Exercise passage:
----
Hollywood actress, Taraji P. Henson speaks on fighting the stigma of mental health issues

Taraji P. Henson speaks on mental health issues

Taraji P. Henson who recently started the Boris Lawrence Henson Foundation, named after her late father, to eradicate the stigma around mental health care in the African-American community is taking her message across the world.

“The suicide rate has taken off. It amazes me that 5-year-olds are contemplating suicide. That’s a word you shouldn’t even understand at five years old” the Empire star said.

“We don’t talk about mental health, we don’t deal with it. For generations, we’ve been told it’s a weakness, to pray our problems away and that’s just not gonna cut it” she added.

On Friday, the actress urged members of the Black Caucus of the US senate to join her in talking about mental illness and getting people the help they need adding that she wants mental healthcare to be taught in schools.

“If we can teach children about sex education and physical education, why not mental? That’s where we start attacking this issue: with the children.” Henson argues that if mental healthcare becomes a part of the school curriculum, then parents will be forced to talk about mental health care with their kids. “You’ve got to help me with my homework,” she says.
----
Data section:
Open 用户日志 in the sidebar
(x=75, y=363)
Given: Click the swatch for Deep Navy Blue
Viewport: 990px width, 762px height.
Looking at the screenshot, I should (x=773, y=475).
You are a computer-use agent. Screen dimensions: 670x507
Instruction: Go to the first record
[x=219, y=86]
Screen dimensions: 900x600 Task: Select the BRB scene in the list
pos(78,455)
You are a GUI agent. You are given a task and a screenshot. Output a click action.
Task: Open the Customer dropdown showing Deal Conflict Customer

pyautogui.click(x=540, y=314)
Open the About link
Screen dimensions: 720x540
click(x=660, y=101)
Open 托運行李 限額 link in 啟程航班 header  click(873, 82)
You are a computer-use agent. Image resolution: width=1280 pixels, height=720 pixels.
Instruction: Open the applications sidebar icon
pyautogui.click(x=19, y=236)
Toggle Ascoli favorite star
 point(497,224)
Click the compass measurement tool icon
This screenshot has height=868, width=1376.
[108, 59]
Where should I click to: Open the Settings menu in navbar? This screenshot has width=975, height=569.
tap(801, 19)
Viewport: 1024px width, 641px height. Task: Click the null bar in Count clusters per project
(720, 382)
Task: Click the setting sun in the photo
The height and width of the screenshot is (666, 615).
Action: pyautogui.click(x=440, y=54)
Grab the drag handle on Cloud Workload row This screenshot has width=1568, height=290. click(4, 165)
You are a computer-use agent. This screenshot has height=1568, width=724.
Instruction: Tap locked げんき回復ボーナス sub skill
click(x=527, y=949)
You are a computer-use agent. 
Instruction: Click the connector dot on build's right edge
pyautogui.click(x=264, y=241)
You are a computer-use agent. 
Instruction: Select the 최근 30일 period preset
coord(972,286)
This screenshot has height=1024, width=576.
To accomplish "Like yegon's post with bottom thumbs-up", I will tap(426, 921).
----
Exercise directions:
Please continue the article about Taraji P. Henson's fight against the stigma around mental health, picking up right after its final sentence.

Answer to the problem:
Henson continues to speak out about her own struggles with anxiety and depression. “I feel like I’ve really found my purpose. It’s hard, but he knew it and he was able to get the help that he needed.”  And Henson tries to focus on the positive memories of her dad. “Why focus on the negative? He’s not here. It wasn’t all bad with my dad. He had his moments. But when you’re dealing with mental illness, that’s what you’re gonna have. But most of the memories were good,” she says. “I miss him. He needs to see me now.”

Her father died in 2005, just two years after her son’s father, William Lamar Johnson, “was murdered, brutally in Washington, D.C.,” she recalls. “It was time for us to get help.”

Following that difficult time in her life, Henson says, finding a therapist she could trust was hard. “It was like looking for a purple unicorn with a 24-carat-gold-horn. I say that jokingly, but it’s serious. The reason why we don’t have many psychiatrists of color, or psychologists of color, or therapists of color, is because we don’t talk about it at home.”

Now, she talks to her therapist twice a week. In person, if she’s in town and if not, she chooses to Skype or Facetime. “I can call her at any time I’m having a moment and she’s there. I was blessed enough to find someone I really gel with. She gets me.”  The mother of one and her fiancé Kelvin Hayden sometimes meet with her therapist together. “I want people to know it’s okay,.I don’t know what human is not suffering from some sort of anxiety or depression.”